Figure 2.

Kinetics of RNA cleavage by the finger peptide. Multiple- and single-turnover kinetics were performed with the (UGGUGGGCAAUGGGCGUGUU) RNA substrate. (A) Multiple-turnover kinetics for RNA cleavage by the dimeric peptide (□) and zinc-coordinated peptide (▵).
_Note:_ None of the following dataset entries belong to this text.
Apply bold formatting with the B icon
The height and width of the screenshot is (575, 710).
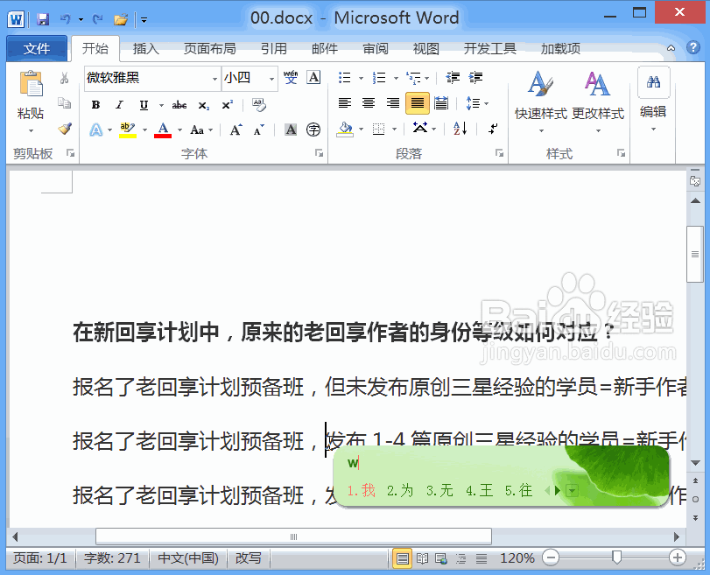point(96,104)
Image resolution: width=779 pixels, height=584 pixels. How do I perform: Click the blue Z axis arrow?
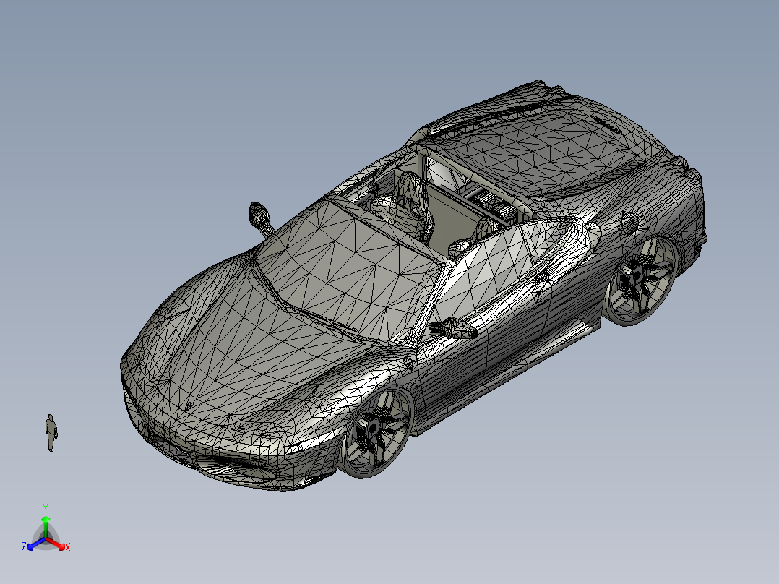coord(30,547)
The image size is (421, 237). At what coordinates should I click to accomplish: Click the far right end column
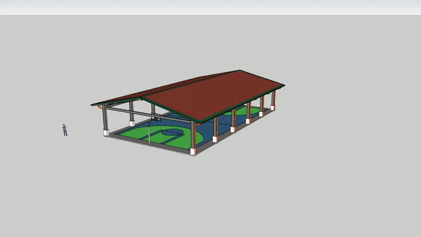coord(273,99)
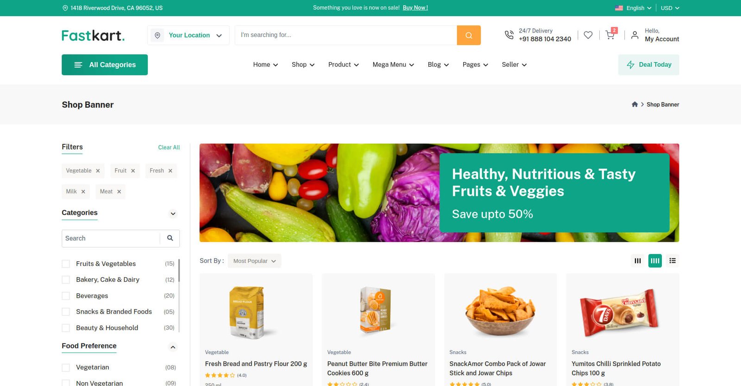The width and height of the screenshot is (741, 386).
Task: Select the three-column grid view icon
Action: tap(638, 261)
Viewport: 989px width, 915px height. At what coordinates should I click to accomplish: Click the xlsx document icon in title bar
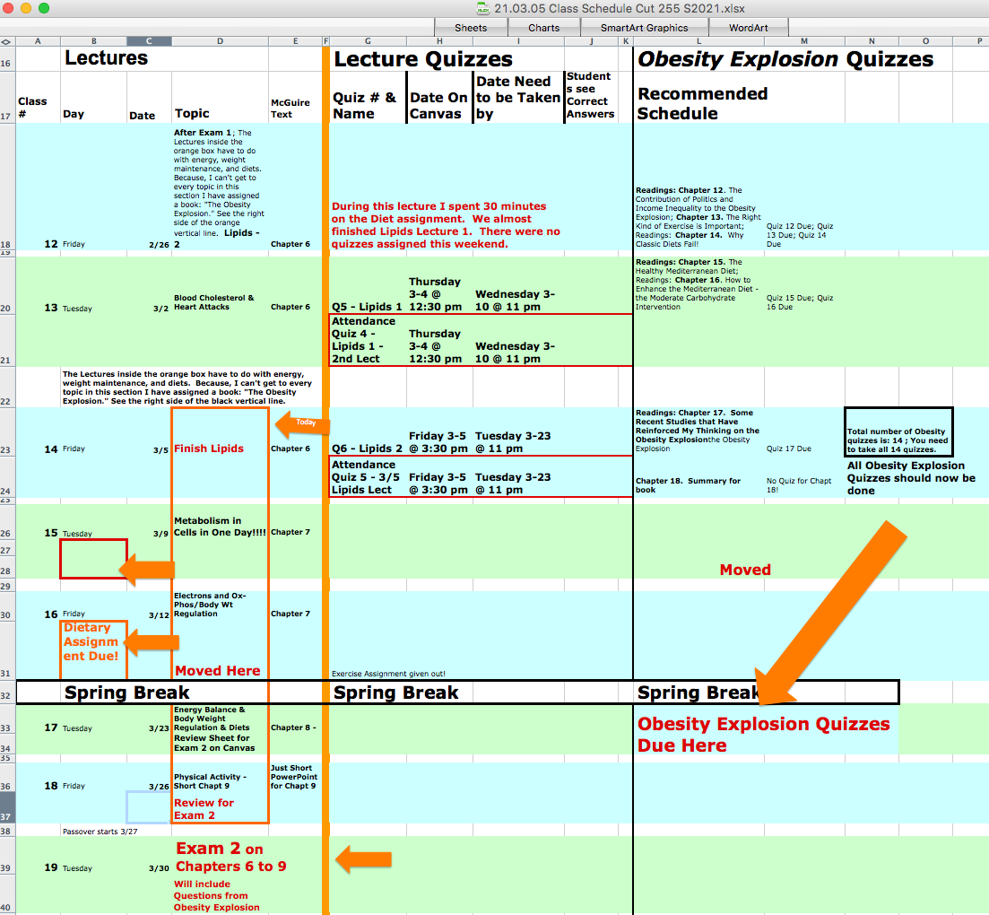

The curve represents a nonlinear least-squares fit of the data to the Michaelis–Menten equation. (B) Eadie-Hofstee plot of multiple-turnover kinetics for the dimeric peptide, where [S] is expressed in nM. The slope of the line is equal to −K_m, the y intercept is equal to V_max, and k_cat = V_max/[E_t]. The multiple-turnover K_m and k_cat for the best-fit curve were, respectively, 494 ± 58 nM and 0.026 ± 0.003 min⁻¹. (C) Single-turnover kinetics for the dimeric peptide (□) and the zinc-coordinated peptide (▵). Plotting the k_obs as a function of peptide concentration results in a hyperbolic curve with the K_m equal to the peptide concentration at half-maximum rate and the k_cat equal to the horizontal asymptote. The calculated values for the single-turnover K_m and k_cat from the best-fit curve were, respectively, 209 ± 64 nM and 0.02 ± .003 min⁻¹. (D) RNA cleavage activity for the reduced (▵) and dimeric (□) forms of the ZFY-6 peptide and the C_5,8A peptide mutant (○). The RNA cleavage activity for the reduced form of the peptide was determined by preincubating the peptide and RNA in 20 mM sodium acetate (pH 4) for 30 min and adjusting the pH of the reaction to 7 with 20 mM sodium carbonate (pH 9) for the digestion reaction. The percent RNA cleaved is equal to [product]/[total substrate] × 100.